Focus on recruitment.  There are a lot of different strategies here.  Some people spam random wanderer joins from ideology rituals, others focus on recruiting only a handful of extremely capable pawns, others use slavery, some focus on specific traits, some like all colonists to be married for the lovin buffs, others prefer single-gender colonies to avoid breakups/spouse died debuffs...

The important thing here is to have a plan, and be willing to change that plan as your situation changes.  You need to balance quantity, quality, and taking what you can get.


Pre-emptively prepare for events.  This means preparing buildings that COULD be used as indoor greenhouses just in case of a toxic fallout, but not wasting resources or power on growlamps until you actually need them.  It means having fallback points throughout your base in case of breachers and drop raids.  It means keeping your killbox prepared to handle the raids you can expect next year, not the raids you are expecting this year.


Killboxes.  Have them.  Some people claim you don't need them, but they are either lying, heavily modded, playing at low difficulties, and/or have accidentally stumbled on a strategy that is a killbox in all but name (such as defending alleys), or abusing the AI in some other way (such as invisible doomsday drops, peekaboo, go juice sniper tag, excessive mortars, calling in aid, psycasts in general, etc). 

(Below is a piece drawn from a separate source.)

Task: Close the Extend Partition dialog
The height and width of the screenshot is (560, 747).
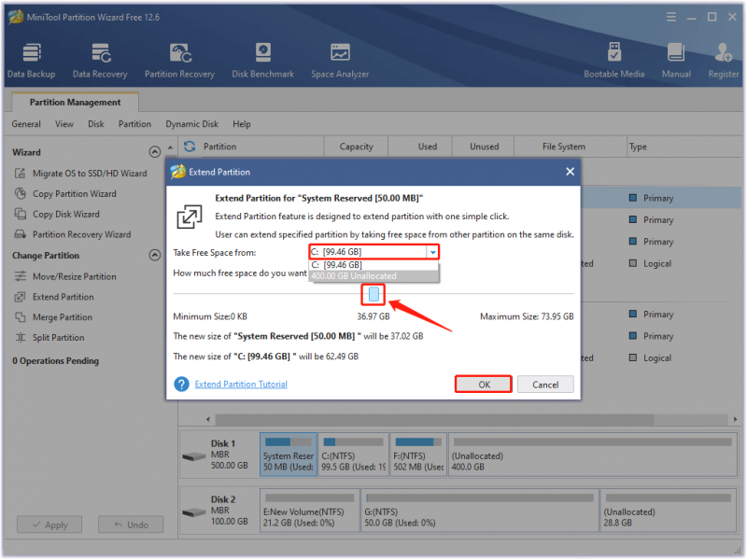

Killboxes won't defend ALL threats, but they will let you recover from SOME threats fast enough that you will be well rested and equipped to handle the threats that counter killboxes.

Heatboxes/autobong boxes are optional and expensive, but nice to have in the late game when raids become more of a chore than a proper threat.

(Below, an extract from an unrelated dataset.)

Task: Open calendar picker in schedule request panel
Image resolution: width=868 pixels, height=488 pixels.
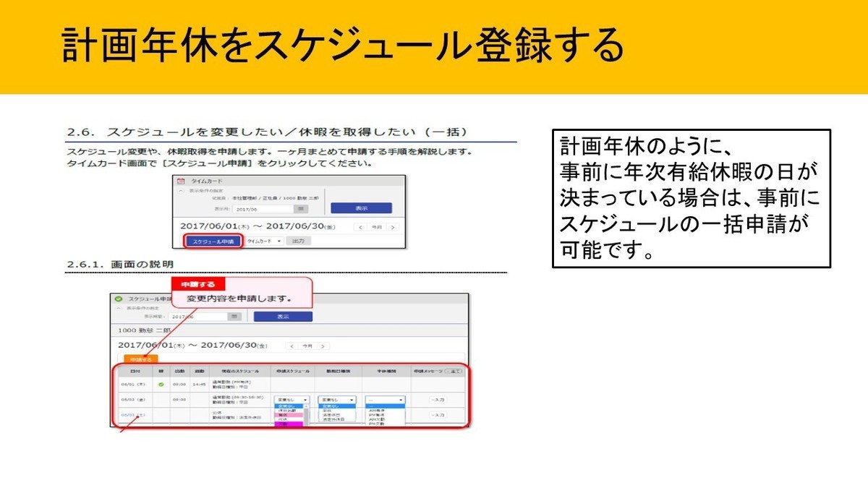Action: point(234,317)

Mood management.  This ties into wealth management, since mood and recreation requirements go up as your colony wealth reaches certain values.


Base layout management.  High tier players tend to combine rooms with similar functions to share on floorspace and to get the most use out of room bonuses and art.  Hospitals and research both benefit from clean floors, almost all production buildings benefit from toolboxes, kitchens stay separate to avoid dirt penalties from excessive foot traffic, etc.  Some prefer individual beds, others prefer barracks, though this somewhat depends on what kinds of traits and needs your pawns have.

The important thing is to expand your base gradually.  No point in individual beds if you don't even have enough space for your stockpiles and fridge, an extra room you aren't using is just wasted labor and extra wealth for no benefit, etc.  It's fine to plan ahead a little bit, but try not to cripple yourself by getting too ambitious.